Self-Centering Rocking Earthquake-Resistant Systems: Engineering the Higher Mode Response
Prof. Richard Sause
(Joseph T. Stuart Professor of Structural Engineering and
Director of the Advanced Technology for Large Structural Systems (ATLSS) Centre, Lehigh University, PA, USA)
Auckland Presentation: Monday 2 May 2016
Wellington Presentation: Friday 6 May 2016
Christchurch Presentation: Monday 9 May 2016
Video recording link:
Self-centering (SC) rocking earthquake lateral force resisting systems (LFRS) include post-tensioned walls and post-tensioned concentrically-braced frames. Research by various groups in the US, New Zealand, Canada, Japan, and Europe has shown that, unlike a conventional LFRS, these self-centering LFRS can be designed to suffer only modest damage from the design basis earthquake (DBE), owing to the use of a joint-gap-opening deformation mechanism rather than the inelastic member deformation mechanism used in a conventional LFRS. Research on post-tensioned SC rocking concentrically-braced frame (SC-CBF) systems at Lehigh University showed that these LFRS could be designed to be essentially without structural damage (i.e., “damage-free”) under the DBE, enabling a SC-CBF building to be functional after the DBE. The presentation will include results from hybrid earthquake simulations on a large-scale SC-CBF laboratory specimen, as well as numerical simulations.
For the SC-CBF system, it was found that damage states for the post-tensioning steel are closely-related to the first-mode deformation response, while damage states for the members of the concentrically-braced frame are closely-related to the higher-mode force response. To achieve damage-free performance under the DBE, engineering of SC-CBF system (and other SC rocking LFRS) must account for the higher-mode response. Several approaches are considered: (1) design for extreme value higher-mode forces to avoid inelastic member response under the DBE; (2) use of a second rocking mechanism within the concentrically-braced frame to control second-mode response; and (3) use of deformable connections between the floor system and LFRS to control the forces transmitted to the LFRS. The presentation will discuss an approach for quantifying the higher-mode response, denoted as the effective pseudo-acceleration. Using the effective pseudo-acceleration, extreme value higher-mode responses are quantified for use in design of SC-CBFs. In addition, using the effective pseudo-acceleration, an approach for designing a second rocking mechanism to control the second-mode response is summarized.
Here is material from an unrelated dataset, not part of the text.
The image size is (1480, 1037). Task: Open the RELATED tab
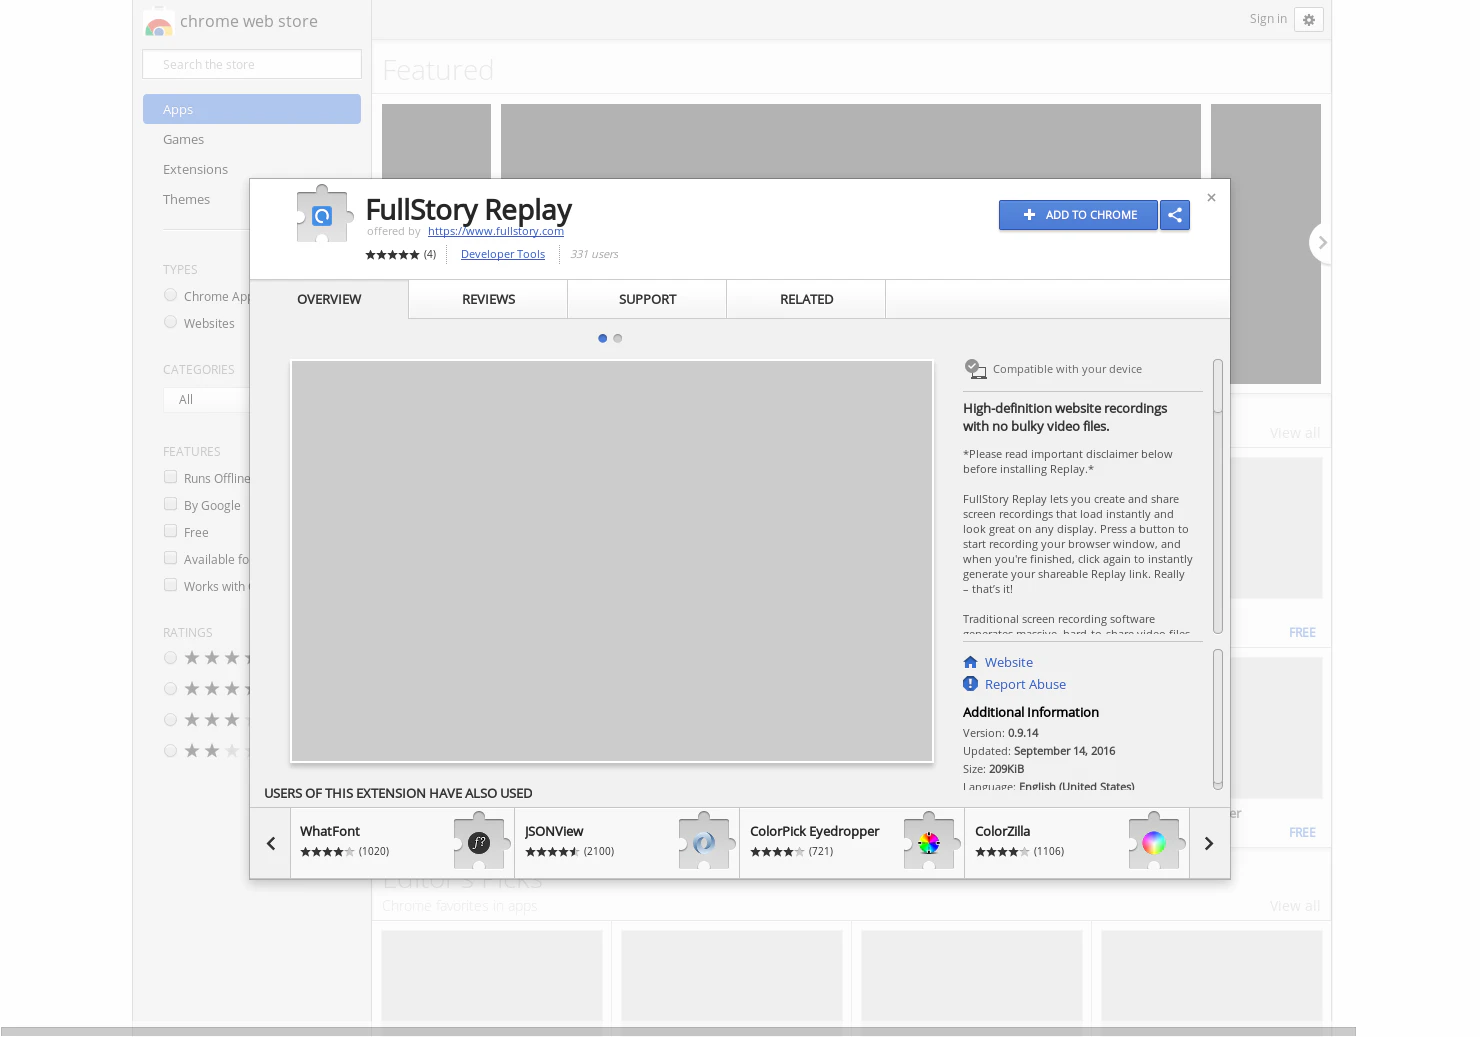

Finally, an alternative approach for controlling the higher mode response, using deformable connections between the floor system and LFRS, is summarized.
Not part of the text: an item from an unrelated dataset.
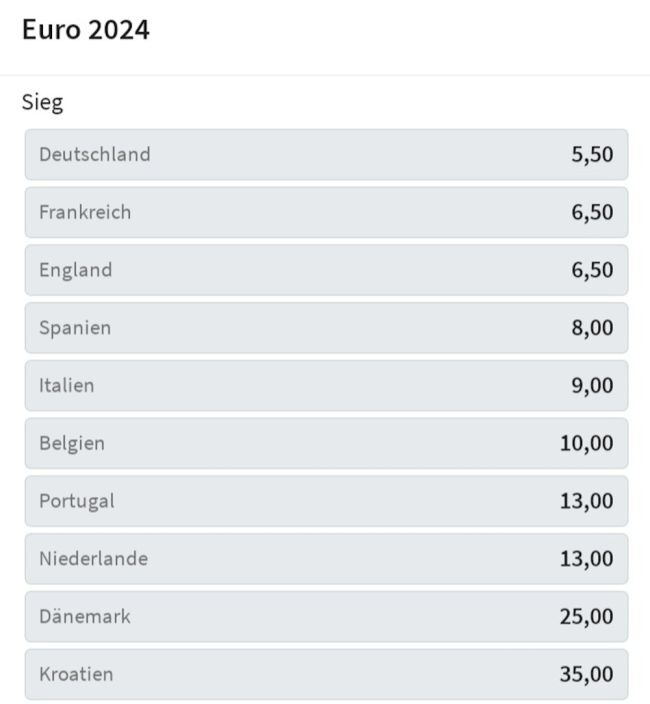Tap the 6,50 odds beside Frankreich
650x704 pixels.
[592, 212]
Richard Sause is Joseph T. Stuart Professor of Structural Engineering and Director of the Advanced Technology for Large Structural Systems (ATLSS) Engineering Research Center at Lehigh University. His research interests include self-centering earthquake-resistant systems; seismic performance of precast concrete, reinforced concrete, and steel structures; and seismic performance of structures with supplemental dampers. His research contributions and collaborations have been recognized with several US national awards, including the Charles Pankow Award for Innovation (ASCE, 2016), the Leslie D. Martin Award for Merit (PCI, 2014); the Raymond C. Reese Research Prize (ASCE, 2009); the J. James R. Croes Medal (ASCE, 2007); the Charles C. Zollman Award (PCI, 2006); and the Raymond C. Reese Structural Research Award (ACI, 1987).